### EXERCISE PROMPT
Please retype the line that contains "This screenshot has width=486, height=447." and all lines that follow it to the end of the entries below, exactly as they stand, with nothing added.

### Stored items from a collection
□ □ □ □ □

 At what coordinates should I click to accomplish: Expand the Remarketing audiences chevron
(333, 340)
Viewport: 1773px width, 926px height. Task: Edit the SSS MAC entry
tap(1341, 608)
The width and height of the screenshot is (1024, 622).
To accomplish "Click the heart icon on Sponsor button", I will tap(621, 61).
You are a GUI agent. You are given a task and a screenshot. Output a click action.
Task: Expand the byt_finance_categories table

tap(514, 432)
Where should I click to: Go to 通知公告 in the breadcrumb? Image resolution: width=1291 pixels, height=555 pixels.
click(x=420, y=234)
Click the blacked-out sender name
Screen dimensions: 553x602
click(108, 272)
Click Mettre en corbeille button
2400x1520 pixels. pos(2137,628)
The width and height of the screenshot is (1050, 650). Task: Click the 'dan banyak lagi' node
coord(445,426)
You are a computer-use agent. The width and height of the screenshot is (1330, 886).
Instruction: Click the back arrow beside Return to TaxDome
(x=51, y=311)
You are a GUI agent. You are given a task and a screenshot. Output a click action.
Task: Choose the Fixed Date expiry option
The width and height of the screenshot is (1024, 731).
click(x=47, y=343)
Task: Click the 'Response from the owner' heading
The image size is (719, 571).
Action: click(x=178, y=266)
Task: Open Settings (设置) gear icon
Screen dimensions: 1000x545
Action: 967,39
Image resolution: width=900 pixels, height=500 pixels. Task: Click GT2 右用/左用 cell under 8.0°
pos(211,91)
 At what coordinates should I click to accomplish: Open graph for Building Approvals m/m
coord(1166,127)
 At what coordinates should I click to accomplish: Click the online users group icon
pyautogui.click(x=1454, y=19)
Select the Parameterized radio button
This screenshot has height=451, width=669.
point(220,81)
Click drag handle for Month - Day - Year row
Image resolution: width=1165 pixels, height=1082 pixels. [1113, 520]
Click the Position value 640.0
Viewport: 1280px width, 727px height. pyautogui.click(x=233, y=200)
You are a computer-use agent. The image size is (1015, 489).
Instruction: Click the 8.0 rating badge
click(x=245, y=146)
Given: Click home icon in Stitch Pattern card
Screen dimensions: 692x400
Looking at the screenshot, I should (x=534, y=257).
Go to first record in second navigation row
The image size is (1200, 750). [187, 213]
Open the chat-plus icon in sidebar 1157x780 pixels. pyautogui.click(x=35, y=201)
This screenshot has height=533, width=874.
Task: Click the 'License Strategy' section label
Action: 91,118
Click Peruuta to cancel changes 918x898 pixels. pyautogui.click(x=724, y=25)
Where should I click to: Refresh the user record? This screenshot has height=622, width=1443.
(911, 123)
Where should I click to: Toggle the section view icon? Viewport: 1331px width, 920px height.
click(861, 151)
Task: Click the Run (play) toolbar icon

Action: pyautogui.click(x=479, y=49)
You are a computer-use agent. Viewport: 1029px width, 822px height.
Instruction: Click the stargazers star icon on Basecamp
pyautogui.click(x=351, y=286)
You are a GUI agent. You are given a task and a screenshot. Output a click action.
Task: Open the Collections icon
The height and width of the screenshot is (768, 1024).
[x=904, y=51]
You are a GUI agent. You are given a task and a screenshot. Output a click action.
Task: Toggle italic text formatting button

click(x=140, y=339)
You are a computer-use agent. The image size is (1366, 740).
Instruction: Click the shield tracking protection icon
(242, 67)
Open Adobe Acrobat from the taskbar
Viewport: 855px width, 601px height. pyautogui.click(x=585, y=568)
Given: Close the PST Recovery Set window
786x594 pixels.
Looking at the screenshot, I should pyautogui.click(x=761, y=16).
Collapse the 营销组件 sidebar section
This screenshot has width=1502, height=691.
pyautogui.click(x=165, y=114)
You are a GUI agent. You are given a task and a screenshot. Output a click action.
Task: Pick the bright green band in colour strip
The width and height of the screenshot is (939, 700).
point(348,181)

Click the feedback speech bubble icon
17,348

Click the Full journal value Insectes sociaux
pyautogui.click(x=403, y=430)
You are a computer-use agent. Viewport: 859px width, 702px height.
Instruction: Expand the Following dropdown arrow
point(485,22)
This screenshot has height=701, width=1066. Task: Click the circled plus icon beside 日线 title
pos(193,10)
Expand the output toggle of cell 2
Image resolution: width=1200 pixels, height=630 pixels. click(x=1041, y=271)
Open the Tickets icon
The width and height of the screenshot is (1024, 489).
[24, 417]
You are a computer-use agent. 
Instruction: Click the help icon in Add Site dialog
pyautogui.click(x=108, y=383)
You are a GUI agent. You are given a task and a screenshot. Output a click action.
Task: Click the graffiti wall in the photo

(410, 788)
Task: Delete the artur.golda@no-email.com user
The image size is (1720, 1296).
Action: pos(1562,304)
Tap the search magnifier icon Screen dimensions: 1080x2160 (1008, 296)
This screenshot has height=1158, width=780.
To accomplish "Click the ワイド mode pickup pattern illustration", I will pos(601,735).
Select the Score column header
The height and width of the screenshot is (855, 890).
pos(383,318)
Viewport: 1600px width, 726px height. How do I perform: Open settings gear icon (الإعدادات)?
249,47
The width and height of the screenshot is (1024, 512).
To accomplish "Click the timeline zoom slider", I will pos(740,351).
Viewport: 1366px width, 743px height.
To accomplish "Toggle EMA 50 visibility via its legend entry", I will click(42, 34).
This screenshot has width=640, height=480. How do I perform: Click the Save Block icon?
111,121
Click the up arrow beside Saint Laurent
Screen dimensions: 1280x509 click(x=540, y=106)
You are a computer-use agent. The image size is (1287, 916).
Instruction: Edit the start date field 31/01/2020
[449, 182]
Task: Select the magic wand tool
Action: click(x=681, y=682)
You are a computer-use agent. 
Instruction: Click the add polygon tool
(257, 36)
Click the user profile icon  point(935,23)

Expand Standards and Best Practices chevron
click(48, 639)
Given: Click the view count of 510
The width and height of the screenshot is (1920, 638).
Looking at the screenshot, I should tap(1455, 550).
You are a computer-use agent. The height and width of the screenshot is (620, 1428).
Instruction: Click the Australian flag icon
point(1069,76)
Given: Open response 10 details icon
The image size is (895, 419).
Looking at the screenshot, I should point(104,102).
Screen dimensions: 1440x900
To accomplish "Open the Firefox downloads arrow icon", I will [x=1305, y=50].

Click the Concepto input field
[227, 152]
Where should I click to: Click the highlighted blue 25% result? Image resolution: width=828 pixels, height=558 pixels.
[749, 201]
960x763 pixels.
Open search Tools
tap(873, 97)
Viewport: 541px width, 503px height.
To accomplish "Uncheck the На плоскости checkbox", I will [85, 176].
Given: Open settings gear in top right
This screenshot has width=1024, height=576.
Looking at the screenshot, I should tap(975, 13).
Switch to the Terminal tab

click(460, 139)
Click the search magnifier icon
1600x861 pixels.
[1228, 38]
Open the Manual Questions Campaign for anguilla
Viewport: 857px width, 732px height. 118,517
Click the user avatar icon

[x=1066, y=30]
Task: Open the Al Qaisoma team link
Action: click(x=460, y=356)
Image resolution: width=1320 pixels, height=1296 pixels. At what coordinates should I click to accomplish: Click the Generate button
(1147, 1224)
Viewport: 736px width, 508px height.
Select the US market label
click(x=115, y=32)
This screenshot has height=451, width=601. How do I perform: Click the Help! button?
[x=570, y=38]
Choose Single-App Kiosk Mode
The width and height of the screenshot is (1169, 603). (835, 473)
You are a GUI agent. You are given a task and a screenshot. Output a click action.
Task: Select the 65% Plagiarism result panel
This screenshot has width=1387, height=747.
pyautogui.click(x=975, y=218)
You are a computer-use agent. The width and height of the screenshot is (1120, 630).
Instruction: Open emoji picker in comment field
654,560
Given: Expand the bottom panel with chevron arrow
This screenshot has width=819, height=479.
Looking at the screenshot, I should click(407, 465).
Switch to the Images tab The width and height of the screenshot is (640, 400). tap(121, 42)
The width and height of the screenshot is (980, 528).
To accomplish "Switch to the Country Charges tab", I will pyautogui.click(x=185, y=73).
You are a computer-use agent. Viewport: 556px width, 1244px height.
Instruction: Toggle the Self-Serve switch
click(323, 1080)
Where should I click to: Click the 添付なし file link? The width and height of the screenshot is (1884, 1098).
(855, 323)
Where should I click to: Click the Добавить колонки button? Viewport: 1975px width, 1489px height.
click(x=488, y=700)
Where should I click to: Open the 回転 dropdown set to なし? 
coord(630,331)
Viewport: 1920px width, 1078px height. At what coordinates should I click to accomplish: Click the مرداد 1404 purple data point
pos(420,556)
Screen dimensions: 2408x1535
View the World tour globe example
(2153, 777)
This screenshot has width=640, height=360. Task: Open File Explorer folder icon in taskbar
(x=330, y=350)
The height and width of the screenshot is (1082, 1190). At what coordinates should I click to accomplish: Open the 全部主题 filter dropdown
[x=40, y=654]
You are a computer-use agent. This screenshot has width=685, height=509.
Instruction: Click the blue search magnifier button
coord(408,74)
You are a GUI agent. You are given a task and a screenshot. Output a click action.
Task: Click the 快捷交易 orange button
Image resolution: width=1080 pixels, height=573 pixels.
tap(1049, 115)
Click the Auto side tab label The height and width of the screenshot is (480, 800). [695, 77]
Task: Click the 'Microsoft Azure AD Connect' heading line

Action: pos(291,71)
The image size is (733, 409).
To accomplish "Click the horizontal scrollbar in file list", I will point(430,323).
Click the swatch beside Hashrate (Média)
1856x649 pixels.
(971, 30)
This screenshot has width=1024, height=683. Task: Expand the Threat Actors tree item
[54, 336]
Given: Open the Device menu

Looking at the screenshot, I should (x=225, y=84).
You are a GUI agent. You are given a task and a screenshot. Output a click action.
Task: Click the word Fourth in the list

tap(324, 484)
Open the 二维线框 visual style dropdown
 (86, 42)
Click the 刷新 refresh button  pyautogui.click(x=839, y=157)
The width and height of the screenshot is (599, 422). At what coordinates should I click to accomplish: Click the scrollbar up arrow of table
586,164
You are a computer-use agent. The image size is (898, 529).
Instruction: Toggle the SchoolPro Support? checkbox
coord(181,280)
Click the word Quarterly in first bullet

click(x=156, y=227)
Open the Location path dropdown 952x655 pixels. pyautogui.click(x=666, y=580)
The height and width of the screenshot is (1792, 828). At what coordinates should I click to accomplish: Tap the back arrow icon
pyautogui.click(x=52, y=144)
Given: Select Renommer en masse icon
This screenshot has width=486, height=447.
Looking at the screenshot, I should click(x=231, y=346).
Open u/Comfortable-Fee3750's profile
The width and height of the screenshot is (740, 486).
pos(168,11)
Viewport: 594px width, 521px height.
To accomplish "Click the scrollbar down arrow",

□ □ □ □ □

### RESPONSE TO THIS EXERCISE
This screenshot has width=486, height=447.
Looking at the screenshot, I should click(x=231, y=346).
Open u/Comfortable-Fee3750's profile
The width and height of the screenshot is (740, 486).
pos(168,11)
Viewport: 594px width, 521px height.
To accomplish "Click the scrollbar down arrow",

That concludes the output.